Neste ano, nenhum amapaense foi aprovado para o curso de Medicina da Unifap

A bonificação de 20% na nota do Enem para estudantes amapaenses que concorrem a vagas na Universidade Federal do Amapá (Unifap) pode voltar a existir — desta vez por força de lei federal. Tramita na Câmara dos Deputados o Projeto de Lei nº 3230/2021, de autoria do ex-governador e ex-deputado Camilo Capiberibe (PSB), que busca transformar o bônus em regra legal, com o objetivo declarado de ampliar o acesso de candidatos locais a cursos altamente concorridos, como Medicina.

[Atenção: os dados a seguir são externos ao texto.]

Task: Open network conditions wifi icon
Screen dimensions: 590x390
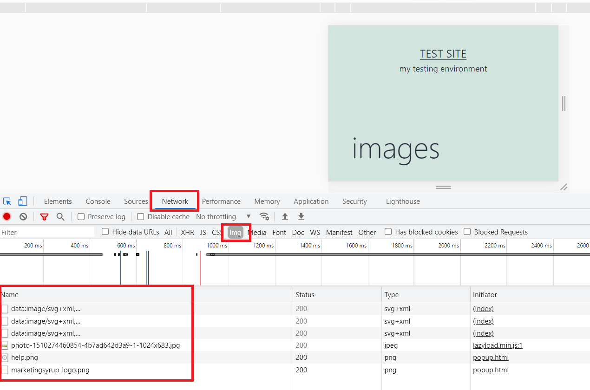Action: point(264,217)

A discussão ganha novo peso após o resultado mais recente do processo seletivo: neste ano, nenhum amapaense foi aprovado para o curso de Medicina da Unifap, situação atribuída, por críticos, ao fim da bonificação regional — mecanismo que havia sido suspenso após questionamentos e decisões que derrubaram a política de acréscimo de pontuação.
Projeto já passou pela Comissão de Educação
Segundo informações divulgadas por Camilo nas redes sociais, o PL 3230/2021 já foi aprovado na Comissão de Educação da Câmara e agora depende do avanço na tramitação para votação e aprovação em plenário, além da análise posterior no Senado.
Mesmo sem mandato, Camilo afirma estar atuando nos bastidores para destravar a proposta. Em publicação, ele disse que conversou com o presidente do Senado, Davi Alcolumbre, e que recebeu a garantia de que, com a retomada dos trabalhos legislativos, em fevereiro, haverá articulação para acelerar o tema.
“Já conversei com o presidente do Senado, Davi Alcolumbre, e ele me garantiu que em fevereiro, retornando as atividades do Congresso, vai agilizar para aprovação da bonificação que beneficia o Brasil inteiro, em particular no Amapá, da bonificação da nota do Enem”, afirmou Camilo.
Debate volta ao centro após impacto no curso de Medicina
A bonificação regional se tornou um dos temas mais sensíveis do ensino superior no Amapá por envolver, de um lado, o princípio da isonomia e, de outro, a realidade local: o estado está entre os que têm menor número de médicos por habitante, e parte da sociedade defende que mecanismos de acesso regional funcionam como estratégia indireta de formação e possível fixação de profissionais.
Com o fim do bônus, a disputa pelas vagas passou a ser ainda mais desigual para estudantes que cursaram todo o ensino médio no estado — realidade que, segundo críticos, ficou exposta no caso do curso de Medicina, onde a ausência de aprovados amapaenses reacendeu cobranças por alternativas legais e políticas públicas que garantam maior equilíbrio.

O que pode mudar se virar lei
Se aprovado, o projeto pretende dar segurança jurídica à bonificação, reduzindo o risco de novas derrubadas por decisões administrativas ou judiciais. Na prática, a proposta busca criar um instrumento nacional que permitiria às universidades federais adotarem o acréscimo de pontuação para candidatos de determinadas regiões, com foco em estados e áreas que enfrentam desafios estruturais — como déficit de profissionais, evasão de talentos e baixa oferta de mão de obra qualificada.
Enquanto o projeto aguarda avanço no Congresso, o debate segue: de um lado, a defesa de que a bonificação é necessária para corrigir desigualdades regionais; de outro, o entendimento de que a seleção deve ser igual para todos os brasileiros. No Amapá, porém, o resultado deste ano em Medicina colocou um recado claro no centro da discussão: sem algum tipo de política compensatória, o acesso dos estudantes locais aos cursos mais disputados tende a se tornar cada vez mais raro.